**MATERIAL FOR THIS EXERCISE**
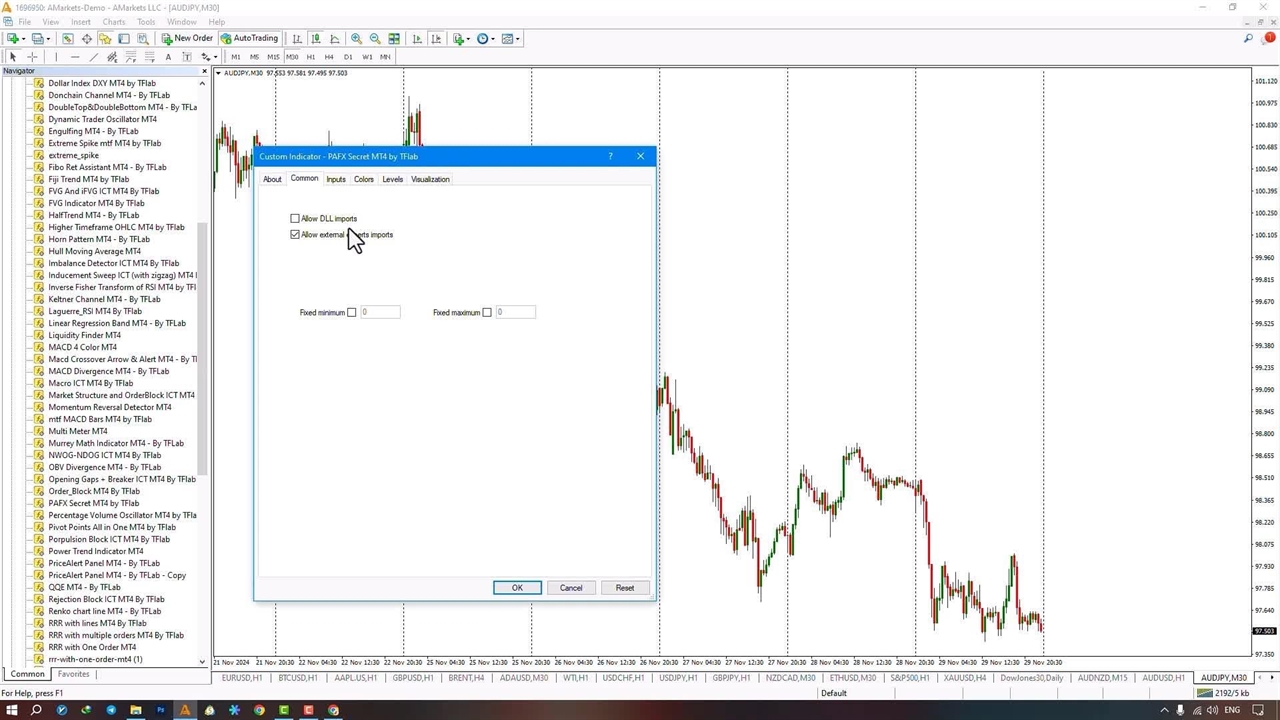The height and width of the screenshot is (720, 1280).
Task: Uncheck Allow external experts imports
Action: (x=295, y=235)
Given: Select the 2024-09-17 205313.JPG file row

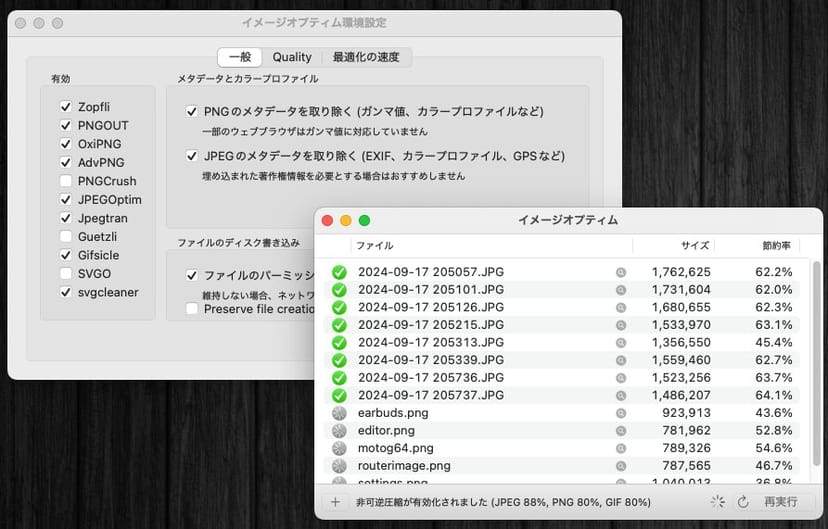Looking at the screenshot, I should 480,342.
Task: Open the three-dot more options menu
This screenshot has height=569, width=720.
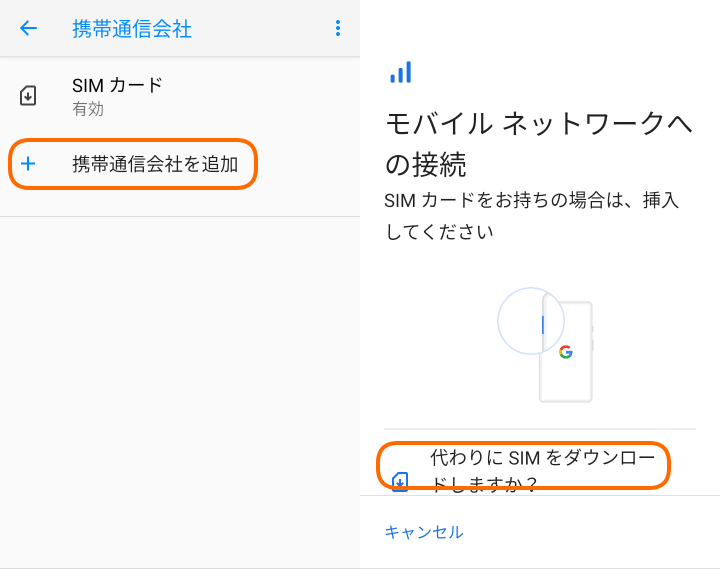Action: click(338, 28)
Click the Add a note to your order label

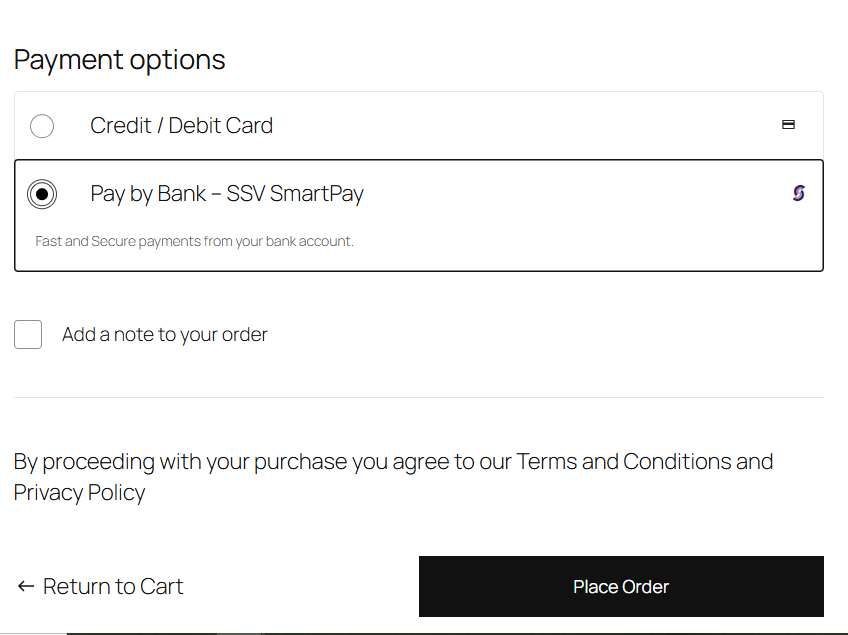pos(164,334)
...
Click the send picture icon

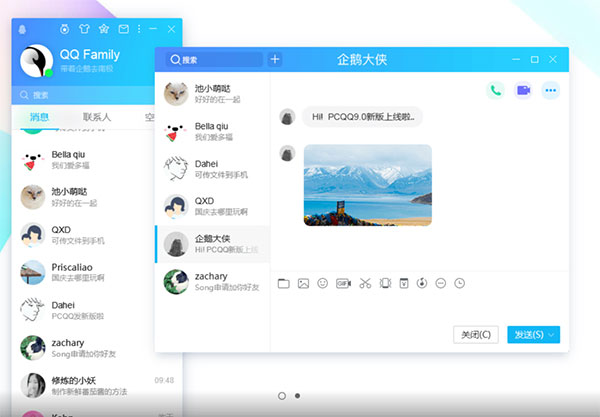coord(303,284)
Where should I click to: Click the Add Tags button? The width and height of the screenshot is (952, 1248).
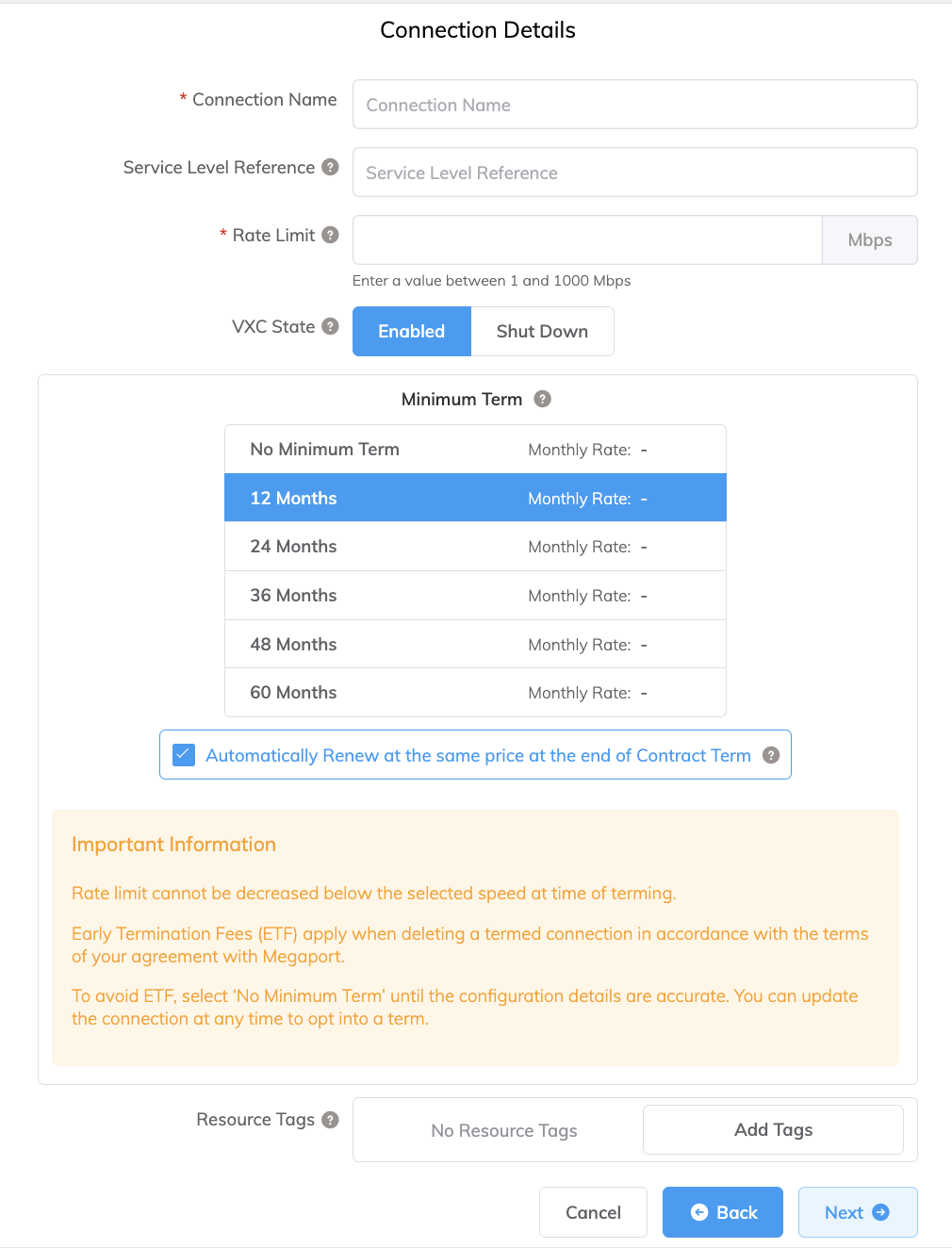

**GOAL OF THE EXERCISE**
Everything above from the line with "Click the send picture icon" through the line with "Where should I" should be retyped exactly, and nothing else; omit pictures.

**RESPONSE FOR THIS EXERCISE**
Click the send picture icon

coord(303,284)
Where should I click to: Click the Add Tags button? The width and height of the screenshot is (952, 1248).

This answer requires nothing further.